Mason auditioned at the Southeastern Theatre Conference in the spring of her first two years at Elon. The SETC offers a way for actors and actresses to work professionally during the summer as they study music theater during the school year, and Elon encourages students to pass the qualifying rounds and then go to the conferences.

After an audition, Mason received a callback and a subsequent job in Findlay, Ohio playing the title character in “Thoroughly Modern Millie,” and as Chiffon in “Little Shop of Horrors.”

Behind the stage curtains 

That summer in Ohio consisted of working, bike riding, swimming, eating ice cream and getting to know the Moffett family, which included Becca’s brothers, Mark and Eric. But one member of the family became something particularly special for Mason.

“The Fourth of July rolled around and Becca and Mark were both out of town and Eric was like, ‘Do you want to go watch fireworks?’ So we did,” Mason said. “And at the end of the summer, he asked me to be his girlfriend.”

Photos taken by Glora So

Mason’s fiancee proposed to her last summer. Photos taken by Glora So

Their relationship was usually long-distance. When he was in Colorado, she was in North Carolina. When he was in Ohio, she was studying theater, art and voice in London. While the distance was long, it did not weaken their feelings, and this past summer, the couple got engaged.

“We’re getting married in 247 days,” Mason said. “June 28th.”

Mason’s fiance comes to every show in which she performs, including “Crazy For You,” which had its opening night Oct. 25.

The show’s musical director and conductor, Richard Church, helped Mason as she learned vocals for the show.

“We worked on how to approach these songs not only as a professional singer, but as a professional actor,” Church said. “We adjusted how to breathe while singing and being held on the shoulders of two chorus men, how to carry her breath through on long phrases while tapping to a rigorous dance.”

One of Mason’s biggest songs in the play, “I Got Rhythm,” includes a few high notes she was unsure she could hit. Church saw this uncertainty as a challenge. They worked on it tirelessly, and now Church said Mason is belting perfectly during every performance.

“Her face when she figured out in my studio that she could do this was reward enough for me,” Church said. “Such a joy.”

The show has presented many other challenges to Mason, but the biggest obstacle she had to overcome was her knee, which she broke when she was 16 and again at age 18.

“I’ve had three knee surgeries,” Mason said. “But I can still dance. It’s a lot to work through. I’m in physical therapy. I have to ice it every day. It’s hard, it’s really hard.”

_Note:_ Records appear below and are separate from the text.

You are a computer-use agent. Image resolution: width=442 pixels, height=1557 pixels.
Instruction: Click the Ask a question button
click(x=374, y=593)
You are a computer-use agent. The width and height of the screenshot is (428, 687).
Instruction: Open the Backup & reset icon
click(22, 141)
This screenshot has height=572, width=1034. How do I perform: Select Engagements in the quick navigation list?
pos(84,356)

But the struggles to be the best she can be for “Crazy for You” are not all Mason is working through.

“We’re already into rehearsals for ‘Into the Woods,’ which is our senior musical,” Mason said. “We’re already in full rehearsals for that so it’s crazy.”

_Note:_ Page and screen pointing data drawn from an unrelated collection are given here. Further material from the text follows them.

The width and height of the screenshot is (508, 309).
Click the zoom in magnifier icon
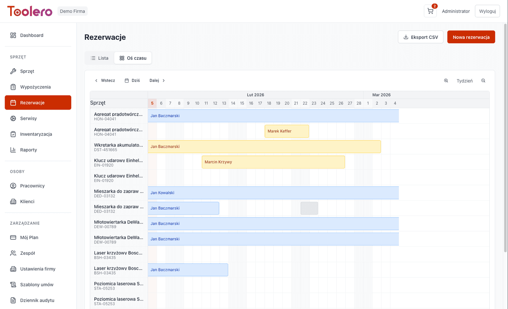pyautogui.click(x=446, y=80)
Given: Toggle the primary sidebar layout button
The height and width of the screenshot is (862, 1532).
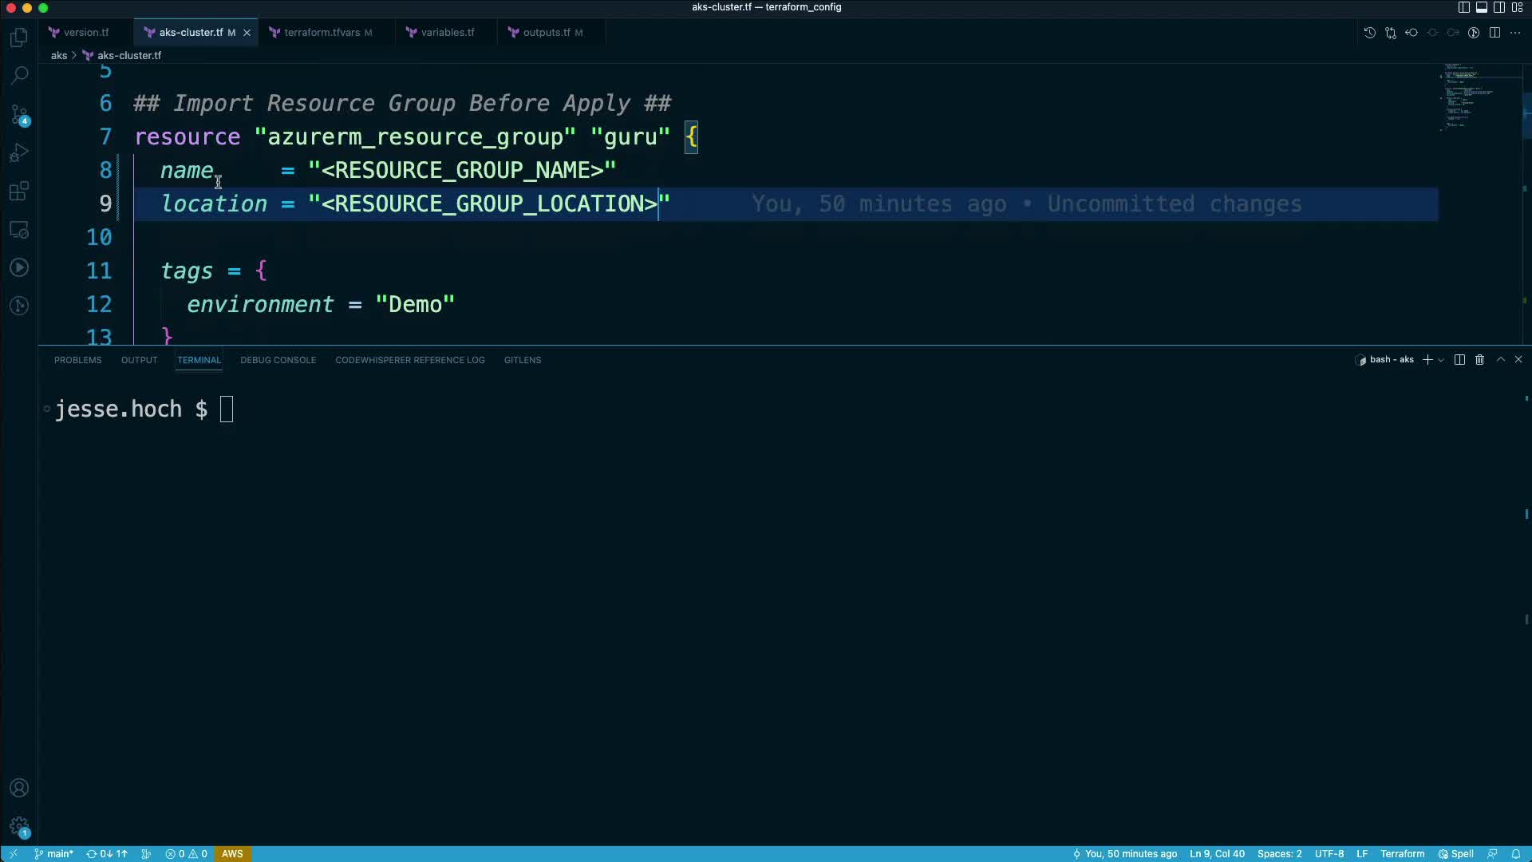Looking at the screenshot, I should (1463, 7).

Mason prepares for a rehearsal.

Mason will play the role of Little Red Riding Hood for the complex show. Despite a busy schedule, Mason said she has a firm grip on everything happening around her.

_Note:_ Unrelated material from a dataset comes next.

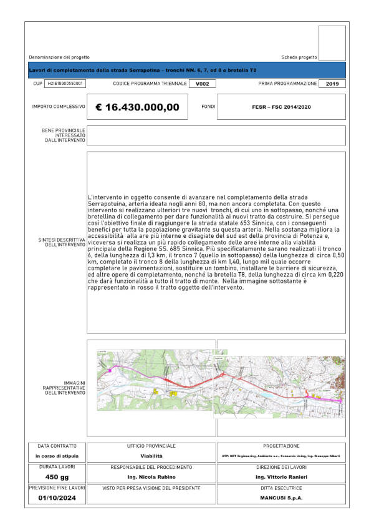Click the name Ing. Nicola Rubino
This screenshot has width=374, height=530.
point(151,477)
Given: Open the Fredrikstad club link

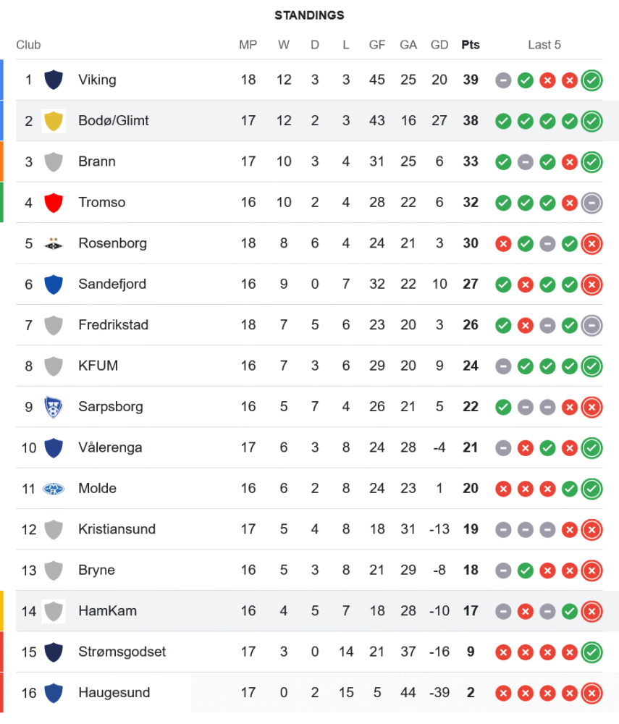Looking at the screenshot, I should (113, 325).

“The craziest part about the semester is being the audition coordinator, applying for graduate school, doing ‘Crazy for You,’ doing ‘Into the Woods’ and planning a wedding,” Mason said. “It’s a lot, but it’s all fun stuff. It’s all good stuff.”

After graduation, Mason hopes to go to graduate school in New York, where she will live with her fiance.

Mason has picked out some small details for the June wedding: the photographer, the ivory bridesmaid dresses, colorful flowers, a church in Nashville and a reception downtown in Houston Station, Tenn. Everything is falling into place, and Mason said she is excited for what’s to come.

She even thinks she’s found the perfect dress.